The shortage of feed has forced many farmers across Canada to cull their herds prematurely, to prevent the stress of hunger on animals. China's ban on beef and pork imports last year have compounded the problem - both factors have led to a glut in the Canadian market, driving down prices, and forcing farmers to take a 10 to 15 percent hit per head.
Agricultural insurance is an option for farmers. “But that's a program you have to buy into. Unfortunately, not everyone belongs. It's a personal choice,” noted Bliss. And even for those who opt in, agriculture insurance works differently than house or car insurance. Instead of making a claim and recouping the loss, reimbursement is based on sales for the year, and assessed on a case by case basis. There's only so much money in the pool, and its split between participating farmers annually. Although they have a good idea what they may get back, it doesn't always cover the full loss, she said.
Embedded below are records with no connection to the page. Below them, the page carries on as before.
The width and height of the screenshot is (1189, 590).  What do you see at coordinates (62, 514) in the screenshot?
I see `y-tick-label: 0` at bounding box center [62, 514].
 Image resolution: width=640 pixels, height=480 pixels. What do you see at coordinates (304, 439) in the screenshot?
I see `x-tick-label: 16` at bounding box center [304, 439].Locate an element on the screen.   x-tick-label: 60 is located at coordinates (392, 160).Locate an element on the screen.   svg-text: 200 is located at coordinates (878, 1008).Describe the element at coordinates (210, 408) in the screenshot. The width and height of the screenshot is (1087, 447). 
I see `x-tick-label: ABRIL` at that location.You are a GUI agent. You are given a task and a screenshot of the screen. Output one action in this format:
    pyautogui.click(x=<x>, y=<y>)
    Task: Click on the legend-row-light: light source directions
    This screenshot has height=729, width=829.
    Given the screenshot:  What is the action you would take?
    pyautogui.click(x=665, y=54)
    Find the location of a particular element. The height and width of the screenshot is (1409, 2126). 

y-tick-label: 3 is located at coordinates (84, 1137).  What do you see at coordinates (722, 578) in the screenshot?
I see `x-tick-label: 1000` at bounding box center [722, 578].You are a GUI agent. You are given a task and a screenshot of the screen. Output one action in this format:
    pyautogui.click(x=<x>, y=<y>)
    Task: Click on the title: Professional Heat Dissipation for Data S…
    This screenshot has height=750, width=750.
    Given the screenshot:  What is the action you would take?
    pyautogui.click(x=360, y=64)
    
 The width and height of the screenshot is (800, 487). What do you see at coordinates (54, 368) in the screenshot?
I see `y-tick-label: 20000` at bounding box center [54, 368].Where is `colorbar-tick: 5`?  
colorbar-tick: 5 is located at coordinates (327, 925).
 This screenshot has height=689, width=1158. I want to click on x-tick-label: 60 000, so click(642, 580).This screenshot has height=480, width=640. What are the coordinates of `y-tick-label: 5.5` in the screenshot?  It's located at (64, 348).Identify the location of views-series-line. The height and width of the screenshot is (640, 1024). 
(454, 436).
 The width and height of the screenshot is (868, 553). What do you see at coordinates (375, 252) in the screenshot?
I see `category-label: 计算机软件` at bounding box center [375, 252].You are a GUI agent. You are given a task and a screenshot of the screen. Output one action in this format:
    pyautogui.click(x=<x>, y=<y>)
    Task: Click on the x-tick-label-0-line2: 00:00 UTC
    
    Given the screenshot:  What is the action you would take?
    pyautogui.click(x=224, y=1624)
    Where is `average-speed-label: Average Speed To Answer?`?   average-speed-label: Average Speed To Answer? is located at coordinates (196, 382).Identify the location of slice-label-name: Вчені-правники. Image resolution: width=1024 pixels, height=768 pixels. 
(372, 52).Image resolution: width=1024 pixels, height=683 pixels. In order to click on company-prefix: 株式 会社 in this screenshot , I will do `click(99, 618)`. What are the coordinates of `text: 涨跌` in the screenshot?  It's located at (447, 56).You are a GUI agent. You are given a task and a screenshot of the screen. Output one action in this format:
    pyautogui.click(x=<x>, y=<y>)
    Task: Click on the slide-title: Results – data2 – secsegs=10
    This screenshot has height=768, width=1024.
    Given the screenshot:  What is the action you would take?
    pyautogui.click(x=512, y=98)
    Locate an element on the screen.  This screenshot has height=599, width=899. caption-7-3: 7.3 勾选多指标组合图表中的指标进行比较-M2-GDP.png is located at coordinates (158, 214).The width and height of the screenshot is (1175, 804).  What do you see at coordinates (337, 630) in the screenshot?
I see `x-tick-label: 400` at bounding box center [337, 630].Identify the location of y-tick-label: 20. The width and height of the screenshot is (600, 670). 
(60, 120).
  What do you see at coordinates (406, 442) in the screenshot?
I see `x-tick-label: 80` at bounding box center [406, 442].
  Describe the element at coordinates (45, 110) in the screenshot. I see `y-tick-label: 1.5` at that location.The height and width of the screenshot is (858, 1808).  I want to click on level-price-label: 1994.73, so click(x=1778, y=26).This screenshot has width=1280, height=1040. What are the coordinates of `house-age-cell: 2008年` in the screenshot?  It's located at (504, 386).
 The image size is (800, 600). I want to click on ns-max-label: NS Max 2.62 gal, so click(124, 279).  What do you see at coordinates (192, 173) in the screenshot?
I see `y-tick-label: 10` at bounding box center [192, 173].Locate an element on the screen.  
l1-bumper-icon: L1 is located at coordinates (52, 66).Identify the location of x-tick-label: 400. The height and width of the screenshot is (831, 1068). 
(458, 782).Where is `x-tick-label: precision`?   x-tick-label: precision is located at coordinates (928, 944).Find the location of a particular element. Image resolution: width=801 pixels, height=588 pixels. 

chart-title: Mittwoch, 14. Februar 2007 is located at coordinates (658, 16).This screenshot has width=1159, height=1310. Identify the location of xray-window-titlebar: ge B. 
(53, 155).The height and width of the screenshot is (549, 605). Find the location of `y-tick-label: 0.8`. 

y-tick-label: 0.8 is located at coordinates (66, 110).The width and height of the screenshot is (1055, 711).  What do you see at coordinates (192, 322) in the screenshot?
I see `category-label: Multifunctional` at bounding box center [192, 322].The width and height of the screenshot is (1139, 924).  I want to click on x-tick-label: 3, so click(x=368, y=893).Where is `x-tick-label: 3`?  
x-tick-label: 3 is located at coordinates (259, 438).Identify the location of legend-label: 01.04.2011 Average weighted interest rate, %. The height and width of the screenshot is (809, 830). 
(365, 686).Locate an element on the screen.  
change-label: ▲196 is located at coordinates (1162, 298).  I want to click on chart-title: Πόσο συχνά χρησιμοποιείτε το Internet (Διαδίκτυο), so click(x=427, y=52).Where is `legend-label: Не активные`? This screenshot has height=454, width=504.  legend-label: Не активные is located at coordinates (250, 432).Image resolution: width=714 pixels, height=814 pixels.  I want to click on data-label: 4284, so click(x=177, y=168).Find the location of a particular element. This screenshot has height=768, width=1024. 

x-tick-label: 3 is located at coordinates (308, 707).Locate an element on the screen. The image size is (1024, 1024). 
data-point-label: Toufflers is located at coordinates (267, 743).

Despite the hardships, cattle farmers in southern Ontario are in an even worse spot, noted Bliss, with large abattoirs being forced to close late last year, due to E. coli contaminated meat. Cattle are large, heavy animals, and must to go to market in time to prevent the physical stress of their own weight. With abattoirs closed, many southern Ontario farmers are struggling to get cattle into the market, risking undue stress on the animals.
“We're lucky to have an abattoir here, but we've got to keep it open,” said Bliss.
Although spring is just around the corner, Bliss isn't feeling optimistic for a quick fix for feed shortages.
“I think spring's going to be tough. It was so wet going into winter, and we've had a lot of snow,” she said.
At best, farmers are still facing several months searching for hay supplies. Although grass can start coming up as soon as the snow disappears, pastures typically aren't ready for grazing until June, she said.
“It's been so wet, I think it's going to be hard to get on the land. But I really hope I'm wrong.”